Marco Rubio: "This election cannot be a résumé competition. It’s important to be qualified, but if this election is a résumé competition, then Hillary Clinton’s going to be the next president because she’s been in office and in government longer than anybody else running here tonight. ... Here’s what this election better be about: This election better be about the future, not the past. It better be about the issues our nation and the world is facing today, not simply the issues we once faced. ... God has blessed us. He has blessed the Republican Party with some very good candidates. The Democrats can’t even find one. ... What I have advocated is that we pass law in this country that says all human life at every stage of its development is worthy of protection. In fact, I think that law already exists. It is called the Constitution of the United States. Future generations will look back at this history of our country and call us barbarians for murdering millions of babies who we never gave the chance to live. ... I run for president because I believe that we can’t just save the American dream; we can expand it to reach more people and change more lives than ever before."
Rand Paul: "This is what’s wrong. [Mr. Trump] buys and sells politicians of all stripes... He’s already hedging his bet on the Clintons. He’s already hedging his bets because he’s used to buying politicians. ... The Fourth Amendment was what we fought the Revolution over! John Adams said it was the spark that led to our war for independence, and I’m proud of standing for the Bill of Rights, and I will continue to stand for the Bill of Rights. ... I don’t want my marriage or my guns registered in Washington."

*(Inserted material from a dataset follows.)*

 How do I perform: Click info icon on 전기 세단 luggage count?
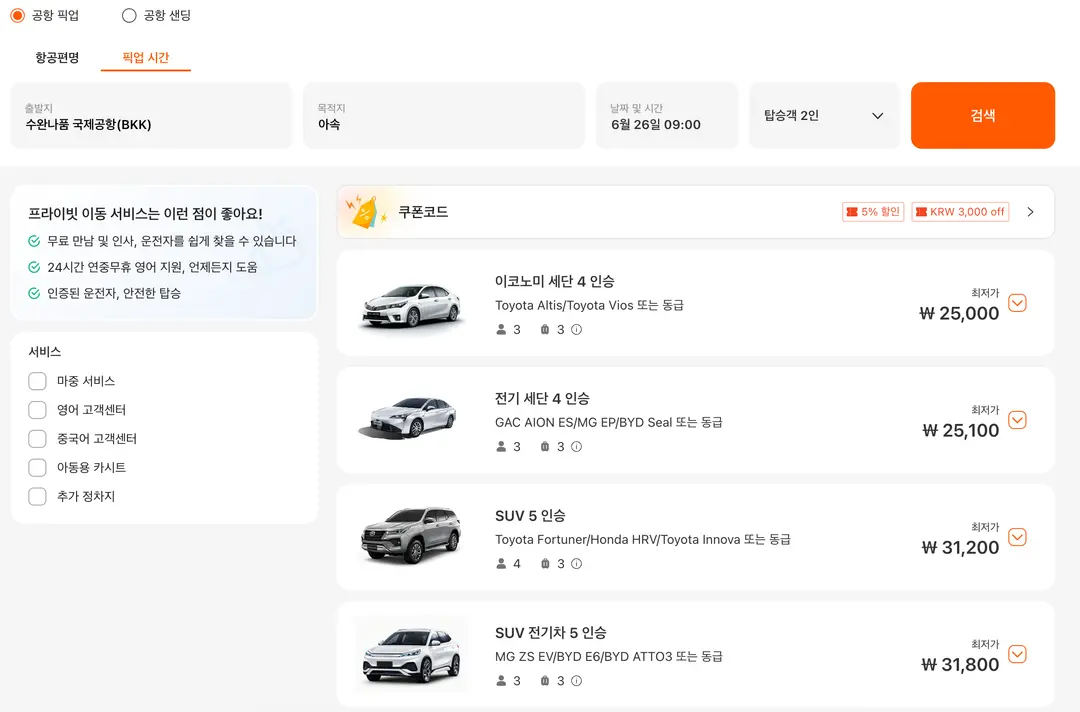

Chris Christie: "I’m the only person on this stage who’s actually filed applications under the Patriot Act, who has gone before the ... Foreign Intelligence Service court, who has prosecuted and investigated and jailed terrorists in this country after September 11th. ... This is not theoretical to me. I went to the funerals. We lost friends of ours in the Trade Center that day. ... I will make no apologies, ever, for protecting the lives and the safety of the American people. We have to give more tools to our folks to be able to do that, not fewer, and then trust those people and oversee them to do it the right way. ... If we don’t deal with [entitlement reform], it will bankrupt our country or lead to massive tax increases — neither one that we want in this country."

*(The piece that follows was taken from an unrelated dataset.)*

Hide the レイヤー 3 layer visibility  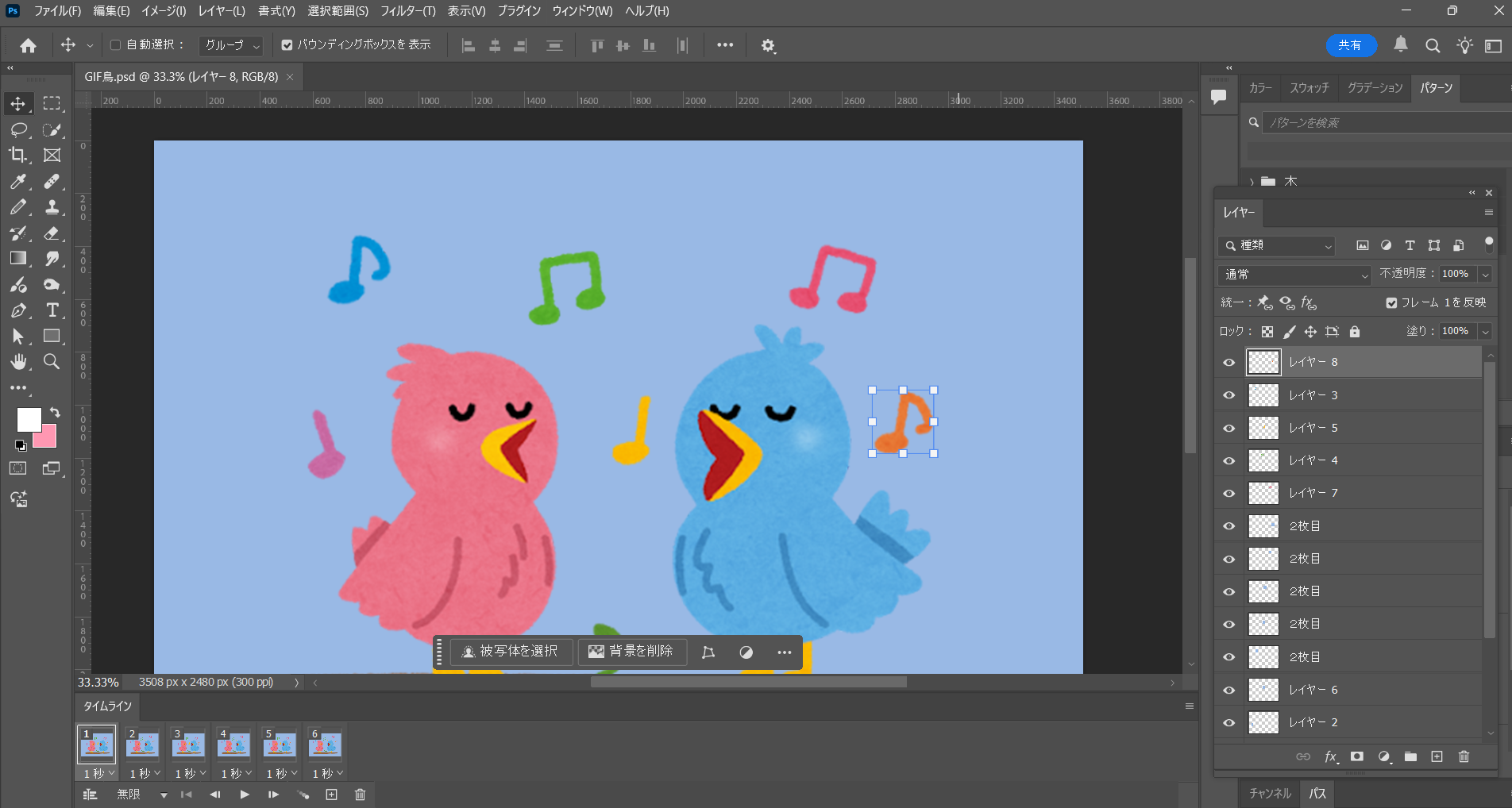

John Kasich: "The court has ruled [on same-sex marriage], and I said we’ll accept it. And guess what, I just went to a wedding of a friend of mine who happens to be gay. Because somebody doesn’t think the way I do, doesn’t mean that I can’t care about them or can’t love them."
Trump: ‘I Would’ Shut Down the Gov’t to Defund Planned Parenthood and Obamacare
Donald Trump said he would support congressional action to defund Planned Parenthood even if it involved shutting down the federal government, and added that he supported doing the same to cut off funding for the Affordable Care Act, popularly known as Obamacare.
Because there were not enough votes to move the Planned Parenthood defunding bill forward in the Senate, some lawmakers have called for tying the defunding to the spending legislation needed to fund the government past Sept. 30, whether through an appropriations bill or a continuing resolution.
While such a legislative arrangement potentially could pass in the GOP-dominant House and Senate, the White House has stated it would veto legislation that defunds Planned Parenthood. That scenario could lead to a government shutdown.